Throughout several articles on various uses for generative AI in construction safety, I have yet to devote many words to the topic of prompting. It isn't because I don't find value in crafting good prompts; I do. However, I've been more interested in discussing the different specific use cases of generative AI in the safety context than finding ways to get better outputs from a chat session.
However, crafting good prompts leads to better output from generative AI. Therefore, let's cover some basic prompting techniques that will help anyone using generative AI get better results.
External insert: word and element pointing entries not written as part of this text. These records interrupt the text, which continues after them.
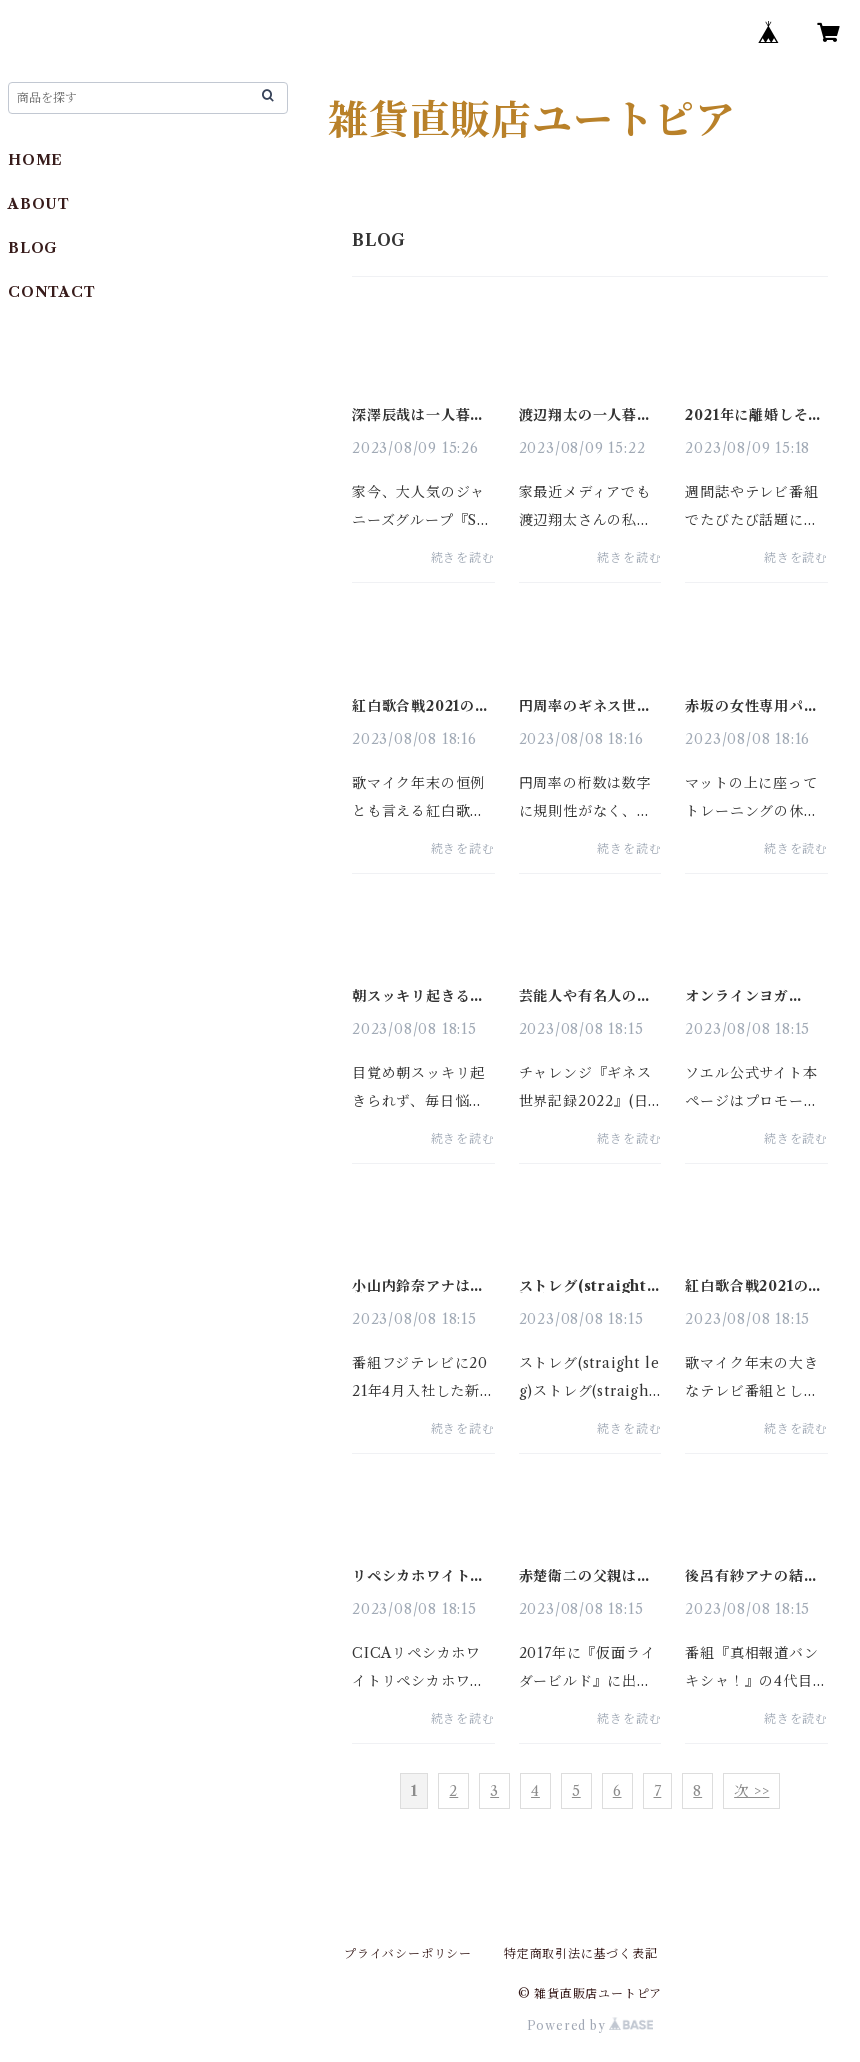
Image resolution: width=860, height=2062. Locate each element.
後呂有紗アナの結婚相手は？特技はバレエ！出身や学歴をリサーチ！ (751, 1576)
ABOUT (39, 204)
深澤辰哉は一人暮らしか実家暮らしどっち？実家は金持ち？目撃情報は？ (418, 415)
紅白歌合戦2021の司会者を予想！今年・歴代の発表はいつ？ (754, 1286)
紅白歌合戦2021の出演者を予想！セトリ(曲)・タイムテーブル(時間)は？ (421, 706)
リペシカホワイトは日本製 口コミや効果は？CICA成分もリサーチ (421, 1576)
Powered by (590, 2025)
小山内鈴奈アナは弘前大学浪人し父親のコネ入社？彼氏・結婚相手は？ (418, 1286)
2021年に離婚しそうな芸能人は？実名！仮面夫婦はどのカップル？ (754, 415)
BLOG (33, 248)
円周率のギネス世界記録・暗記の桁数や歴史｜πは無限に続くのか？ (590, 706)
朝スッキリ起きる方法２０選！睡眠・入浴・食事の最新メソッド (418, 996)
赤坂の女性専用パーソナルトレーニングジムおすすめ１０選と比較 (751, 706)
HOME (35, 160)
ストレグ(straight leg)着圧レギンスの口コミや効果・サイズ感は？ (586, 1286)
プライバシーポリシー (408, 1953)
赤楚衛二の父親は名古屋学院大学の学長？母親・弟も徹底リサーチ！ (585, 1576)
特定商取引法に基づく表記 (581, 1953)
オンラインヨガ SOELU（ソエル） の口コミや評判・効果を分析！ (751, 996)
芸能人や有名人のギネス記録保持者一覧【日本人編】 (585, 996)
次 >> (751, 1791)
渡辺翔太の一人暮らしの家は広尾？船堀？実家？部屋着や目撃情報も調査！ (585, 415)
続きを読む (463, 557)
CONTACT (52, 292)
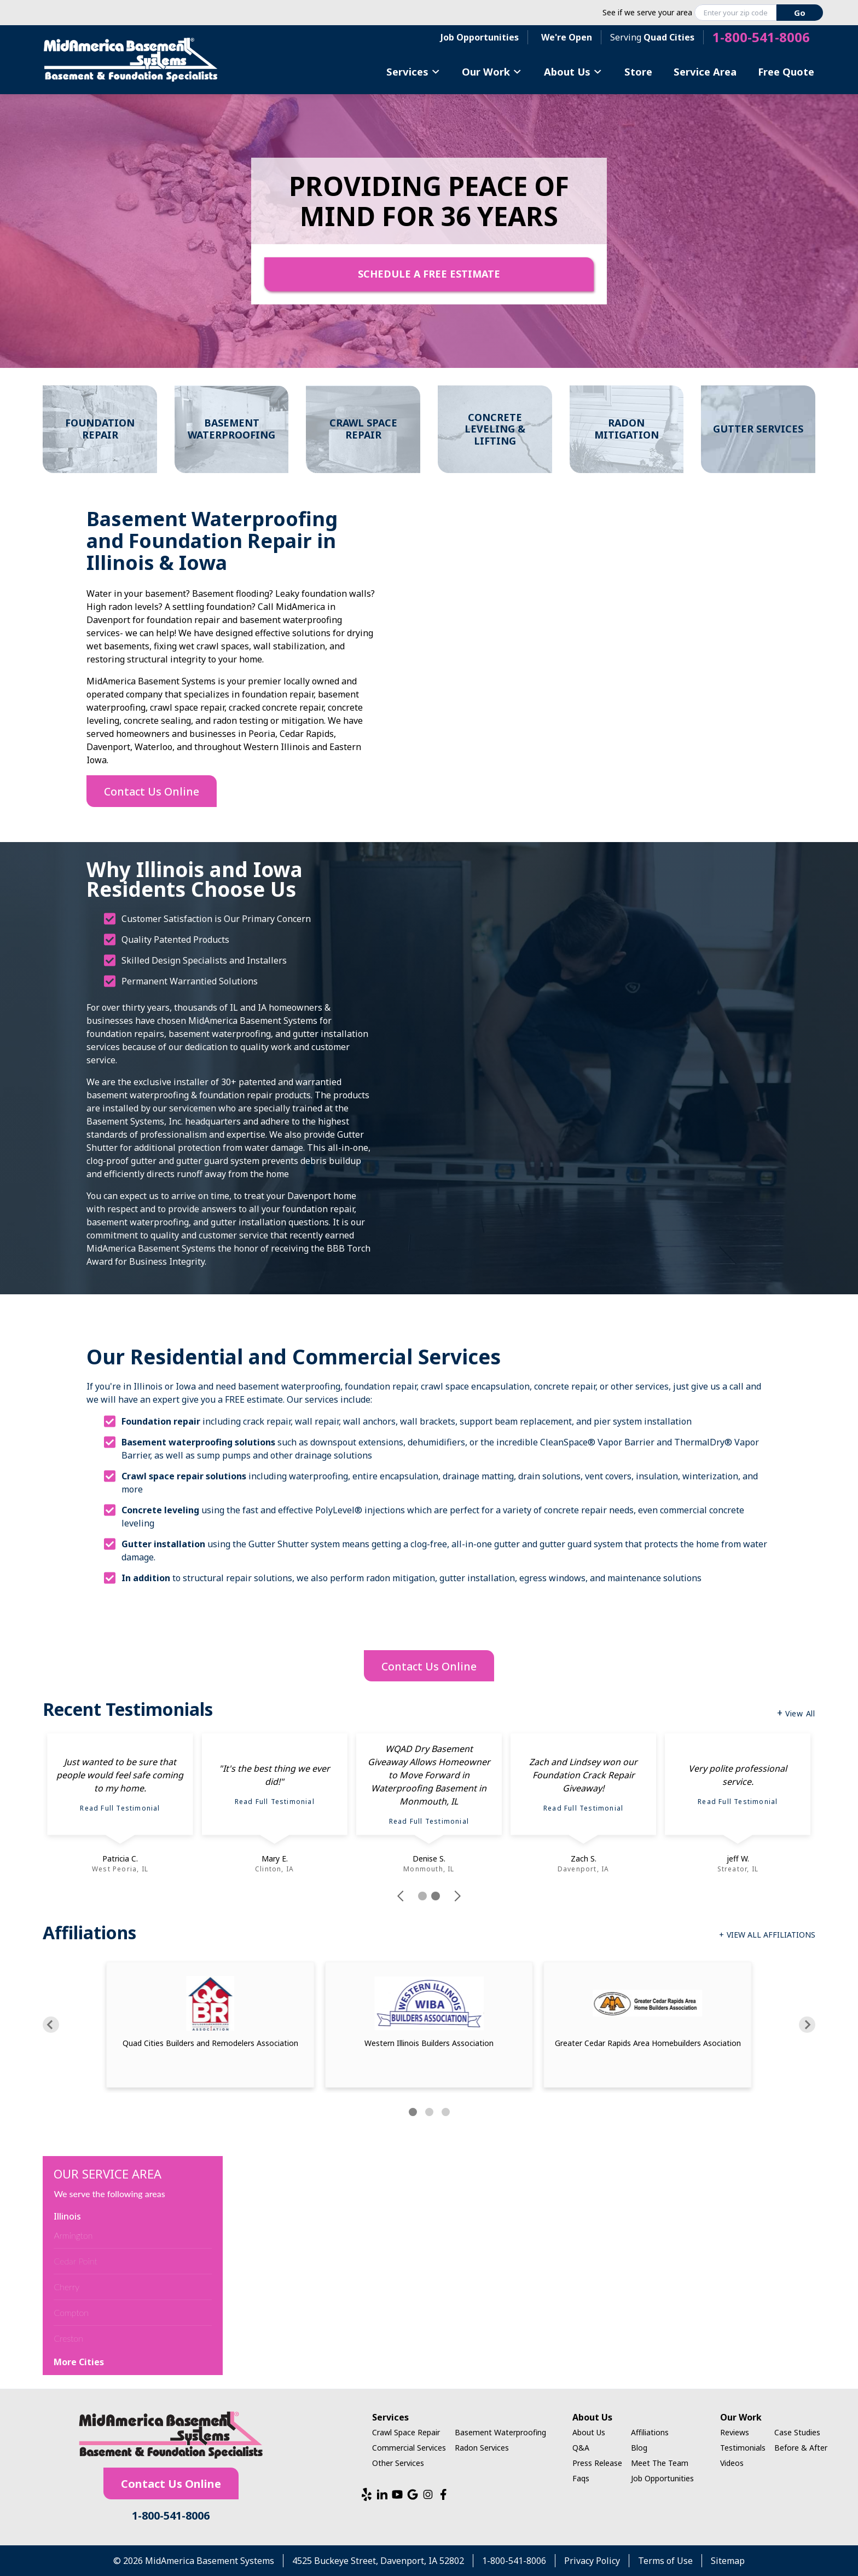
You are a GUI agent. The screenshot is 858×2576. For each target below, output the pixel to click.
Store (638, 71)
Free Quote (786, 71)
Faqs (580, 2478)
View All (800, 1713)
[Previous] (51, 2024)
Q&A (580, 2447)
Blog (639, 2447)
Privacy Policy (592, 2561)
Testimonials (743, 2447)
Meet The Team (659, 2463)
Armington (73, 2235)
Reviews (734, 2432)
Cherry (66, 2286)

Be Specific, but not too specific
The average person using generative AI doesn’t provide enough context to the model, and often the prompts are too simplistic. A rule of thumb is to think of the model as a fifth grader. You want to provide sufficient detail so that it understands what you want but not so much that you confuse it.
Example prompt 1: Create a list of biases in construction safety
Output 1:

Example prompt 2: You are an expert in construction safety incident investigations. Provide a list of biases that can impact the quality of accident investigations in construction.
Output 2:

Result: The second prompt provides similar results to the first but includes information relevant to incident investigations. It also begins to discuss how these biases might affect the incident investigation process.
Chain-of-thought (CoT) Prompting
I discussed CoT in a previous article. Improved LLMs have reduced the need for CoT. Nevertheless, it remains a powerful technique for more complex tasks because it encourages a step-by-step problem analysis.
Example:
Instead of asking, “What are the hazards in this task?” use:
“Let’s think through [the task] step by step. What hazards could arise during preparation, execution, and cleanup?”
Analogical Prompting
This prompting method involves asking the LLM to compare one topic to another by analogy. Analogical prompting might be helpful when you explain new topics to a team or crew familiar with one subset of hazards but not another.
Example: “How is addressing confined space entry hazards similar to mitigating risks in high-voltage environments?”
Decomposition Prompting
This method involves breaking down a complex challenge into smaller components. Decomposition prompting is particularly useful when you want the LLM to follow a specific path of reasoning, such as one prescribed by company policy.
Example: Instead of asking, “What caused the incident?” use this: “What were the immediate causes, contributing factors, and underlying system failures?”
Demonstration Ensembling (DENSE)
A paper that examined research into LLM prompting methods describes this approach. I have yet to use it much myself, but it looks promising. The technique involves prompting the LLM to take multiple positions and choosing the best one.
Example: Instead of asking, “How should I manage silica dust exposure?” use: “Present three different solutions for managing silica dust exposure. Analyze the strengths and weaknesses of each, and then recommend the best approach.”
In Summary
Effective prompting techniques can enhance the value of generative AI in safety management or other uses. While improvements to the models themselves have made prompting less important, understanding these prompting methods can lead to more nuanced and valuable outputs. For best results, try many prompts. Don’t be satisfied with the first answer you get. Keep asking questions and trying different prompting techniques until you get the best possible answer for your use case.